Enabling FPGAs for the Masses
This work addresses the problem of FPGA programming complexity for software developers, but it is incremental as it focuses on studying and outlining challenges rather than introducing a new solution.
The paper tackles the difficulty of using high-level synthesis (HLS) tools for FPGA programming by studying methodologies for restructuring software code, providing kernel examples, and outlining challenges, aiming to make HLS more accessible to a broader set of programmers.
Implementing an application on a FPGA remains a difficult, non-intuitive task that often requires hardware design expertise in a hardware description language (HDL). High-level synthesis (HLS) raises the design abstraction from HDL to languages such as C/C++/Scala/Java. Despite this, in order to get a good quality of result (QoR), a designer must carefully craft the HLS code.
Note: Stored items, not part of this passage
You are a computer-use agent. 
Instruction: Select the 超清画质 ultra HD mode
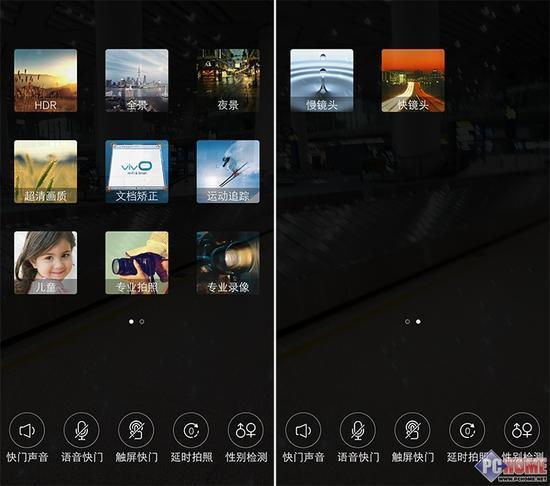46,172
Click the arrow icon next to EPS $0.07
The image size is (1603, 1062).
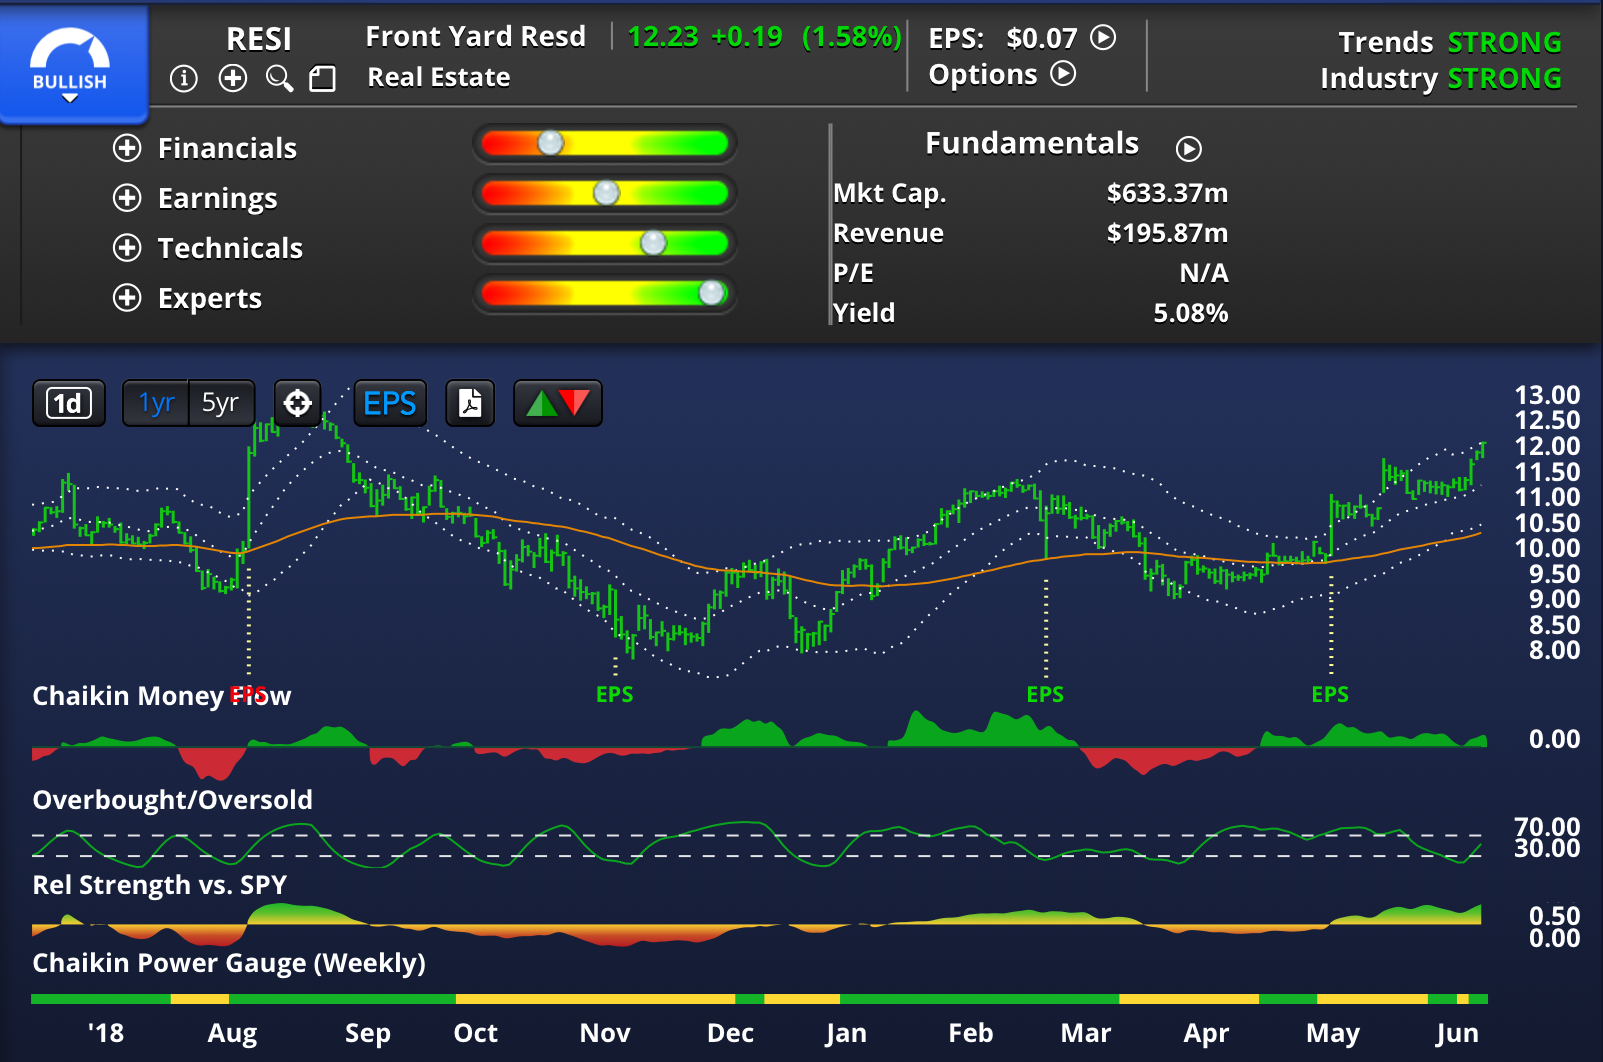pos(1103,38)
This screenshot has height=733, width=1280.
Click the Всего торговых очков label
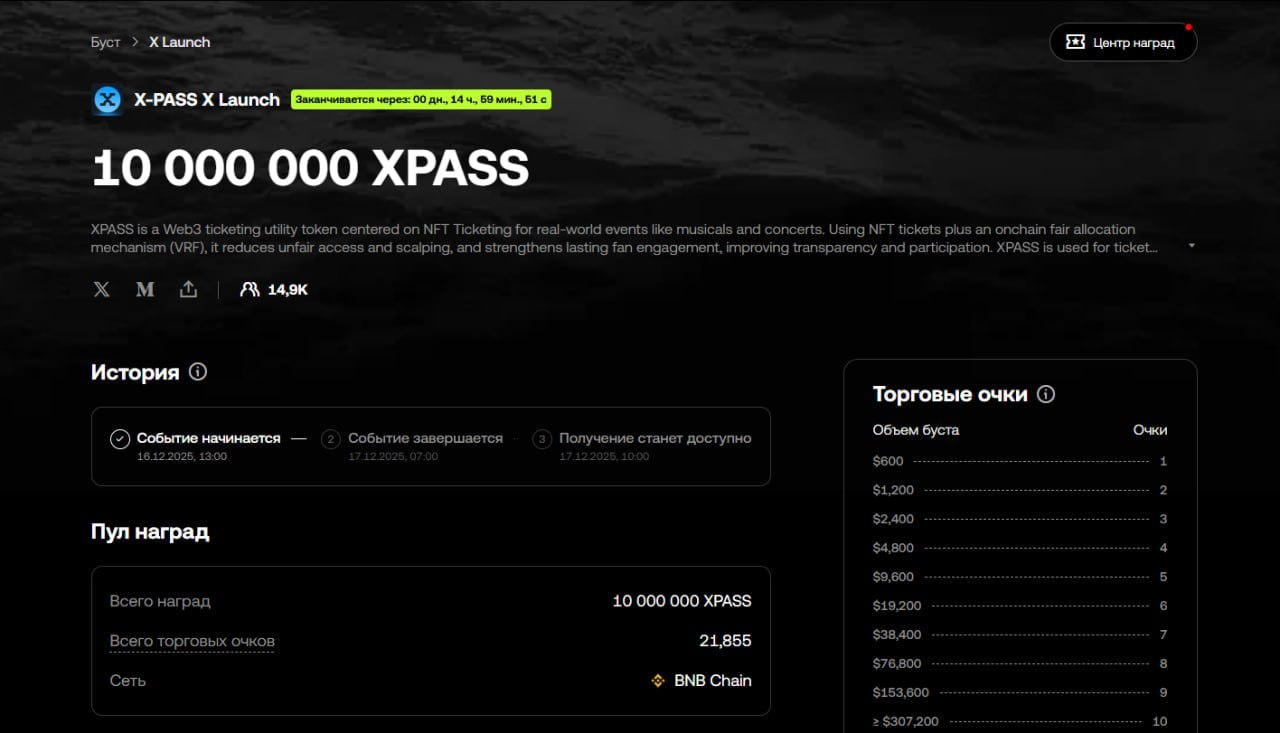coord(192,641)
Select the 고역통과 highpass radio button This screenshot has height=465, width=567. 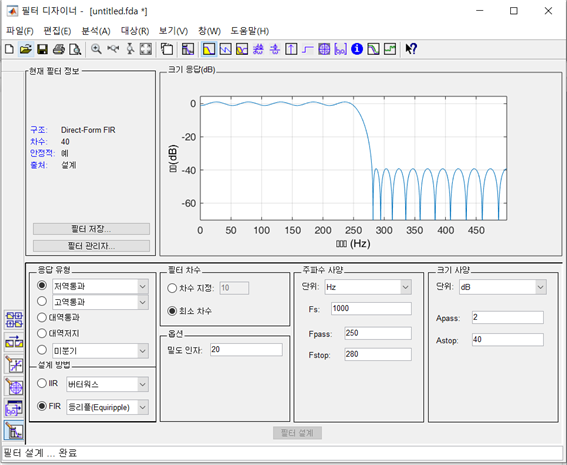42,301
In other words, HLS designers must implement the application using an abstract language in a manner that generates an efficient micro-architecture; we call this process writing restructured code. This reduces the benefits of implementing the application at a higher level of abstraction and limits the impact of HLS by requiring explicit knowledge of the underlying hardware architecture. Developers must know how to write code that reflects low level implementation details of the application at hand as it is interpreted by HLS tools. As a result, FPGA design still largely remains job of either hardware engineers or expert HLS designers. In this work, we aim to take a step towards making HLS tools useful for a broader set of programmers. To do this, we study methodologies of restructuring software code for HLS tools; we provide examples of designing different kernels in state-of-the art HLS tools; and we present a list of challenges for developing a hardware programming model for software programmers.